Die Grüne Reise ou The Green Journey foi o primeiro álbum produzido pelo guitarrista Achim Reichel após o abandono dos popularíssimos (pelo menos na República Federal Alemã) The Rattles. Esta banda chegou a ganhar o epíteto de Beatles germânicos devido às similaridades como os Fab Four de Liverpool, mas sempre mais no estilo que na substância. O agrupamento que Reichel reuniu para iniciar a sua nova trajectória musical não reteve, certamente, tais paralelismos, a não ser, talvez, uma saudável obsessão por Tomorrow Never Knows ou Revolution nº 9. Denominados A.R. & Machines, constituem um dos colectivos mais originais, inovadores e interessantes das franjas do rock teutónico mais arrojado.

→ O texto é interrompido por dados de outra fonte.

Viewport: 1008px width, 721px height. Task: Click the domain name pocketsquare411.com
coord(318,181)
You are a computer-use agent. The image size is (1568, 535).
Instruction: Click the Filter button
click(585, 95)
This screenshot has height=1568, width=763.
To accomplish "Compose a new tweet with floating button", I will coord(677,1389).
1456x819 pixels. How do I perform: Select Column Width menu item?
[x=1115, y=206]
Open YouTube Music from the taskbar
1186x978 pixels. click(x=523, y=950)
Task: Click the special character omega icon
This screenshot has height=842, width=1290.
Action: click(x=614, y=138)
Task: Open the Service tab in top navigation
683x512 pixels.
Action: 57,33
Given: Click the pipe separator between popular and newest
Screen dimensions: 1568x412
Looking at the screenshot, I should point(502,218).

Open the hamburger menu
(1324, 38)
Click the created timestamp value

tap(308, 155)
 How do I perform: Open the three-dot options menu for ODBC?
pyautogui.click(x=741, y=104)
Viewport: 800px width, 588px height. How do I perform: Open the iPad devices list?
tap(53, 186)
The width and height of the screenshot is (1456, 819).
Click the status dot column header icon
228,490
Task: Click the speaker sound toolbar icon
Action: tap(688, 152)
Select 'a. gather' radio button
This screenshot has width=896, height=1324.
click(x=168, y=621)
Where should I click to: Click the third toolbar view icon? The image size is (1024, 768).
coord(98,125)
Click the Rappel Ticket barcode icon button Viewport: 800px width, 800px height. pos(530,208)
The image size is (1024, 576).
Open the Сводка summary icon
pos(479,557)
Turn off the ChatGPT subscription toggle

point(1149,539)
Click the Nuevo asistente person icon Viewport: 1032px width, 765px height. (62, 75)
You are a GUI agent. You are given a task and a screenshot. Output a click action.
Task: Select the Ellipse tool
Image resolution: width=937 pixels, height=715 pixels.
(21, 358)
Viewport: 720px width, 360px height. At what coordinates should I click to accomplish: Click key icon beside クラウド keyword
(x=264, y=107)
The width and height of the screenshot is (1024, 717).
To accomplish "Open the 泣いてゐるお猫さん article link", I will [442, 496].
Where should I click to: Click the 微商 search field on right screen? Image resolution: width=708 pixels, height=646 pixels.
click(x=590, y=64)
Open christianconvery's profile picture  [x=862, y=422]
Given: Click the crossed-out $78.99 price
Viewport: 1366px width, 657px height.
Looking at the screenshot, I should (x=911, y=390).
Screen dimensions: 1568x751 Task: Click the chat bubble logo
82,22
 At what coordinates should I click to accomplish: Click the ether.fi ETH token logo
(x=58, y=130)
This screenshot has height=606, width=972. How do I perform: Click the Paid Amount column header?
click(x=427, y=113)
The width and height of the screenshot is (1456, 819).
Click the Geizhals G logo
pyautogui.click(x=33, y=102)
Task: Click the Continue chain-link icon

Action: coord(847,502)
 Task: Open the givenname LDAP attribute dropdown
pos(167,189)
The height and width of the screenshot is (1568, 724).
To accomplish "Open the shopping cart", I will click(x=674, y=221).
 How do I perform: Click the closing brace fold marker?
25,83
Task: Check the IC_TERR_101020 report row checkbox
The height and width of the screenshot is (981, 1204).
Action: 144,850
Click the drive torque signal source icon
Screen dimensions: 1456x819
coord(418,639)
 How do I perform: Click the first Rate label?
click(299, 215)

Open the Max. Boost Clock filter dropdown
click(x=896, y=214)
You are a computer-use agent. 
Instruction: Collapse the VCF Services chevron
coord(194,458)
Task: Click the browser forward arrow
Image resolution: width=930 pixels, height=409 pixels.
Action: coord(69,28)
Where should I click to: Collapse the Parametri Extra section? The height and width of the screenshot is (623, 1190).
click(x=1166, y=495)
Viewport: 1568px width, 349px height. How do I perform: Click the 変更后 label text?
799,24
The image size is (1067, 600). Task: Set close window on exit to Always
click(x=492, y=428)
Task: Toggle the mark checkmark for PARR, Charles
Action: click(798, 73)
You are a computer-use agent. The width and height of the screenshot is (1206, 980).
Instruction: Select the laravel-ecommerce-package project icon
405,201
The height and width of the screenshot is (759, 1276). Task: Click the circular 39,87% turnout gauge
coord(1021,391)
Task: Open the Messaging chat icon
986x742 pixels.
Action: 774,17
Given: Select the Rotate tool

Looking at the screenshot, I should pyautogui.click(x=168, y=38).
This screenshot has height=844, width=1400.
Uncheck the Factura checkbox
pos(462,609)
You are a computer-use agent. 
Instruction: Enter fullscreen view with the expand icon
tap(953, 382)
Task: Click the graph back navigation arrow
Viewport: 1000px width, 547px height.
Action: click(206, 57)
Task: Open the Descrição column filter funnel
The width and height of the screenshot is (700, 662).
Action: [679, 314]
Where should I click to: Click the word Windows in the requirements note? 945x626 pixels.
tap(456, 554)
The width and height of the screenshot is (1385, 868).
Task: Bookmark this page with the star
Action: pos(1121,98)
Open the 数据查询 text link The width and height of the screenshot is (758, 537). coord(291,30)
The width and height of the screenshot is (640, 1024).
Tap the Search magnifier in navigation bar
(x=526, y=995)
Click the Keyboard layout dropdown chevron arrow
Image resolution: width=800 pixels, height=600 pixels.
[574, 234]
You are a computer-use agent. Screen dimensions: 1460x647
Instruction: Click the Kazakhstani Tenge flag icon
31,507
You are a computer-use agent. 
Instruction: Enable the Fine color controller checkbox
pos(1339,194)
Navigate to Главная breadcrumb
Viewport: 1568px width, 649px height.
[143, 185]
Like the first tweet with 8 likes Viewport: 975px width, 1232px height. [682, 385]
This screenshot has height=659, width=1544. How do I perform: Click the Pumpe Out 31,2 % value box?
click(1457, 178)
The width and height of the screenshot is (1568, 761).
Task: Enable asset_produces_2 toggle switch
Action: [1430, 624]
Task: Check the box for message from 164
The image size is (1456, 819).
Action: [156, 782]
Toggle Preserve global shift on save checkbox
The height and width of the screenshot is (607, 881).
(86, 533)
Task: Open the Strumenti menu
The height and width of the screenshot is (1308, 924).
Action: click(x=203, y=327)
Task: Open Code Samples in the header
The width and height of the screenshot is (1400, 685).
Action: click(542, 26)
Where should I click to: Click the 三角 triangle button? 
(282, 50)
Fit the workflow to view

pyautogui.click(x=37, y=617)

Die Grüne Reise foi primariamente idealizado como uma banda-sonora para um filme imaginário e parece ter o poder de penetrar em todos os neurónios do ouvinte em simultâneo. Ataca em todas as frentes como onda que desfaz castelos de areia, não deixando destroços à sua passagem, mas sim novas geometrias mentais. Flui em registo contínuo, sem pausas, num caudal sonoro que aumenta e diminui de intensidade, sem nunca perder a sua essência pulsante e encantatória.
A sonoridade de Die Grüne Reise assenta num cocktail de rock enraizado nos blues e uma carga psicadélica capaz de implodir qualquer cérebro mais incauto. É, em suma, um disco sensitivo e policromático, que nos envolve mental e fisicamente. A abertura com Globus (Globe) dá-se num crescendo rítmico repetitivo e guitarras espiraladas que culminam em espasmos psicadélicos, tudo no espaço de três minutos, e que desembocam no hard rock insinuante e alucinogéneo de In the Same Boat (Im Selben Boot). Schones Babylon (Beautiful Babylon) é o ponto de convergência entre ambas e, por esta altura, a contaminação sonora já se consumou.
I'll Be Your Singer - You'll Be My Song (Ich Bein Dein Sänger, Du Bist Mein Lied) envereda por guitarras acústicas e percussão orgânica e aproxima-se dos territórios trilhados pelos Can. Body e A Book's Blues são dois intróitos que acrescentam bizarria à já hiperactiva toada do álbum, sendo a primeira uma colagem de guitarra, percussão e voz e a segunda um exercício de blues estranhamente convencional.
Als Hätt Ich das Älles Schon Mal Gehesen (As If I Had Seen This All Before) retoma o curso sonâmbulo da viagem (trip?) verde, enaltecendo a paisagem sónica com electrónicas transcendentes. Cosmic Vibration não se afasta do rumo e as guitarras envolvem-nos em ecos vertiginosos, por entre o ritmo e a electrónica fustigantes. Come on People arrasta consigo ecos do rock da West Coast americana, calorosos e vibrantes e a jornada chega ao fim em Wahrheit und Wahrscheinlichkeit (Truth and Probability). Aqui perdem-se quaisquer elos de ligação com a realidade e o tema move-se fora da gravidade, entre vozes fantasmagóricas e absurdas - que poderiam ter sido conjuradas por Ligeti - e electricidade em ebulição. Alucinante, distorcida e desafiante, a peça parece ser um negativo da restante toada do álbum, voltando-nos para uma surreal introspecção.
Die Grüne Reise é, em suma, um dos grandes clássicos da primeira fase do krautrock. Uma obra inovadora, que ainda hoje soa muito à frente do ano em que foi editada (1971) e cuja influência não pode ser desdenhada. Consta, inclusive, que Brian Eno se inspirou nela para a sua própria obra-prima Another Green World, pelo que não faltam razões para dar a Die Grüne Reise o realce merecido.
De salientar igualmente que a produção aqui abordada diz respeito à reedição do disco levada a cabo em 2007. O alinhamento é ligeiramente diferente da primeira edição em vinil, considerando-se, contudo, definitivo. Esta versão remasterizada do álbum apresentou-se acompanhada de um DVD, fazendo jus ao objectivo primário da obra: um filme produzido por estudantes universitários alemães e que permite, finalmente, experienciar Die Grüne Reise em toda a sua plenitude.